Direct Loans, sometimes called Stafford Loans, are low-cost, fixed-rate federal student loans available to both undergraduate and graduate students.
There are two types of Direct Loans for undergraduate students:
Direct Subsidized Loans
- Available to undergraduates with demonstrated financial need
- Federal government pays the interest while in school, during the grace period, and during periods of authorized deferment
Direct Unsubsidized Loans
- Available to undergraduate and graduate and professional students regardless of financial need
- Student pays all interest
Key Direct Loan benefits for undergraduate students:
- Fixed interest rate of 5.05% for the 2018-2019 academic year
- No payments while enrolled in school at least a half-time and during the 6-month grace period
- Eligibility not based on credit
How to Apply
You need to file the FAFSA (Free Application for Federal Student Aid) before you can take out federal student loans from the Direct Loans program.
- Complete the FAFSA or Renewal FAFSA (for returning students) at FAFSA.ed.gov.
- Receive a financial aid award letter by mail or email from your school's financial aid office.

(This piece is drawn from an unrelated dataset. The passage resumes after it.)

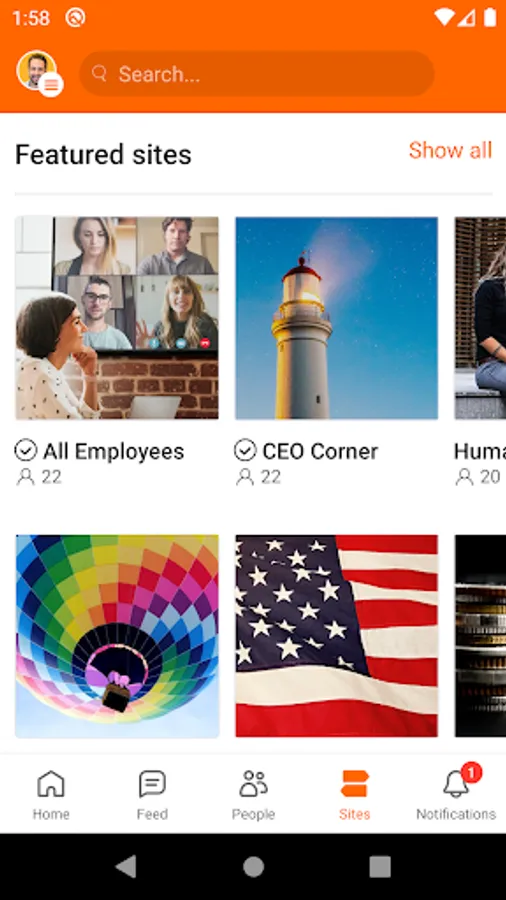
Task: Tap the red notification badge
Action: click(x=471, y=773)
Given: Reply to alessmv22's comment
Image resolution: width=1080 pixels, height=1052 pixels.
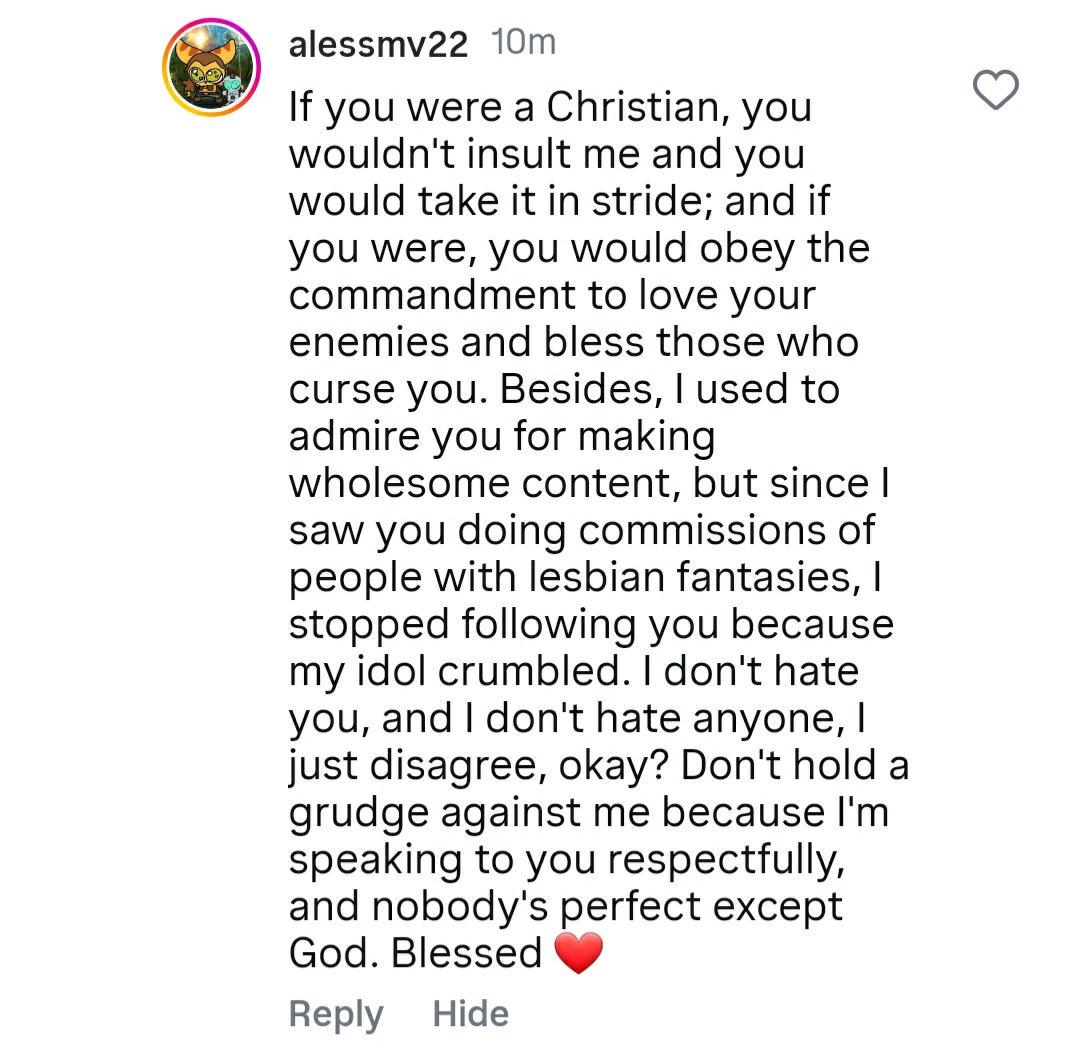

This letter will summarize your available financial aid.
- Contact your school’s financial aid office to accept the financial aid and student loans.
- Sign any associated paperwork such as the Master Promissory Note (MPN).
Most students who qualify for federal aid are eligible to take out Direct Loans.
- U.S. citizen, national, or eligible non-citizen
- Have received a high school diploma or the equivalent (e.g., GED)
- Enrolled at least half time in an eligible degree or certificate program
- Not in default on any existing federal student loans
- Meet general eligibility requirements for federal student aid
- Credit check
- Separate loan application
Interest Rates and Fees
The interest rate on Direct Subsidized and Unsubsidized Loans for undergraduate students is fixed and does not change over the life of the loan. The interest rate for the 2018-2019 academic year is 5.05%. This is less expensive than the 7.6% interest rate on Parent PLUS Loans.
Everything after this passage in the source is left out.